Addendum (10/19/15):
Arthur Kennickell’s extended discussion of survey design of the SCF is particularly illustrative of the issues involved in the upper tail of the U.S. wealth distribution. While he does not take a direct position on augmenting the SCF results with the Forbes 400 list, the following excerpt shows that the SCF already uses multiple sampling techniques and corrections to account for this recognized discrepancy.
“The SCF employs a dual-frame sample to provide a sufficient basis for collecting data for the major purposes of the survey (see Kennickell and Woodburn [1997]). An area-probability sample (see Tourangeau et al. [1993] and O’Muircheartaugh et al. [2002]) is used to provide robust coverage of characteristics broadly distributed in the population. A list sample (see Kennickell [2007a] and references therein) is selected from statistical records derived from tax returns, using a stratification scheme to over-sample wealthy families. This over-sampling helps to address two important issues. First, because wealth is very concentrated and some items important for research and policy apply to only a relatively wealthy part of the population (e.g., tax-exempt bonds), it is necessary to take specific action in order to have a sufficient number of cases to analyze; the list sample is an efficient means (both statistically and fiscally) of addressing this problem. Second, because nonresponse in surveys often appears to be higher among wealthy families, some means of recognizing and correcting for such systematic nonresponse is needed to avoid bias in estimates that are strongly influenced by the upper tail of the distribution (such as means or concentration estimates for wealth); the stratification scheme for the list sample in the SCF provides a straightforward means of making such adjustments.”
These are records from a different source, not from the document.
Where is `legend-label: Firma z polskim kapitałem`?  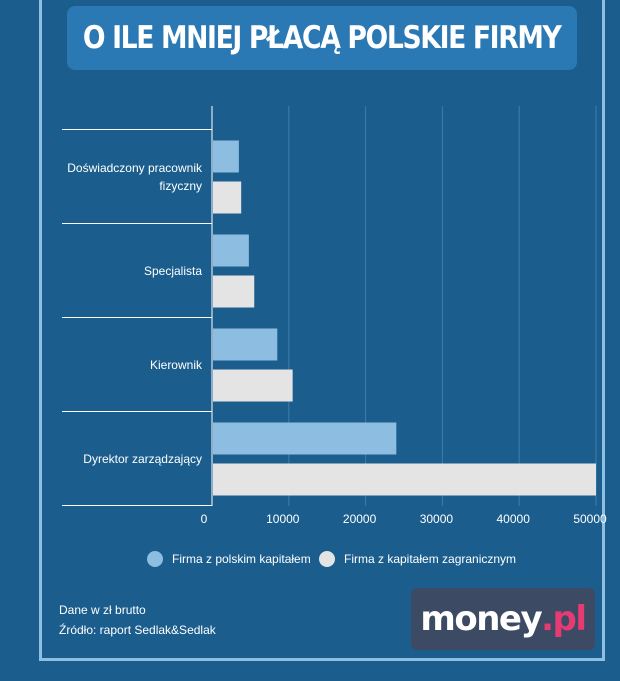
legend-label: Firma z polskim kapitałem is located at coordinates (242, 559).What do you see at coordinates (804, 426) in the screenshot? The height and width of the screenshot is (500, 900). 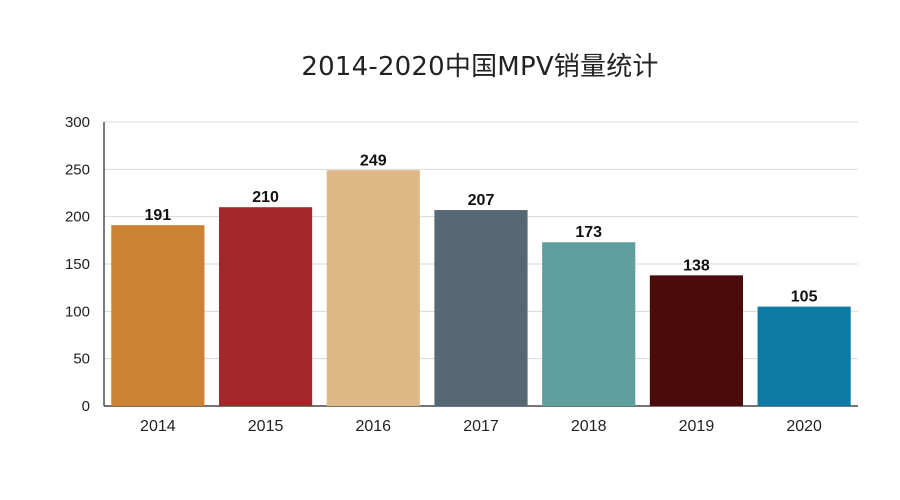 I see `x-tick-label: 2020` at bounding box center [804, 426]. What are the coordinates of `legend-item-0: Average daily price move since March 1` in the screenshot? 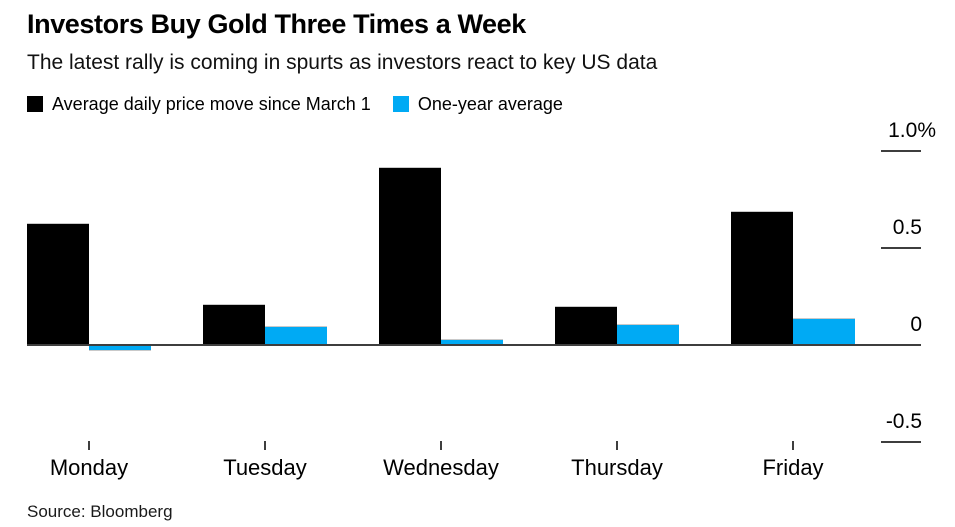 It's located at (199, 104).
Kennickell also warns about additional complications to the Forbes 400 list here, noting “the Forbes data may have measurement problems that complicate their use. Some of the figures they report are amounts owned by extended families or by charitable trusts controlled by (but not legally owned by) a person. SCF data suggests that they also miss some people who are as wealthy as other people included in the list.” In an older discussion of the issues involved, he notes that the Forbes 400 might nominally augment the SCF, but again identifies numerous integration issues deriving from problems with the Forbes methodology, changing membership of the Forbes 400, and the recurring tendency of the SCF to capture a handful of respondents who qualify for the Forbes 400 threshold. In any case, the issues posed by integrating the two data sources seem to be far more complex than casually supplementing the SCF with the Forbes 400 to yield a spike in inequality from an augmented and possibly double-counted upper tail.
A related issue also emerges, in that Saez-Zucman offer no explanation for why the SCF, absent their Forbes 400 adjustment, becomes increasingly separated from their own capitalization estimate of inequality as time progresses. In other words, why does the SCF track their own estimate prior to 1992, and then suddenly diverge? Surely if the SCF consistently underrepresents the upper tail of wealth due to the exclusion of the Forbes 400, this problem would consistently afflict the entire SCF trend line as opposed to only 1995-present.
In cumulative, this literature would seem to commend extreme caution in any attempt to integrate the Forbes 400 into the SCF, at the risk of accidentally inflating the responses of the upper tail to account for an issue that is both known and accounted for in the original survey design.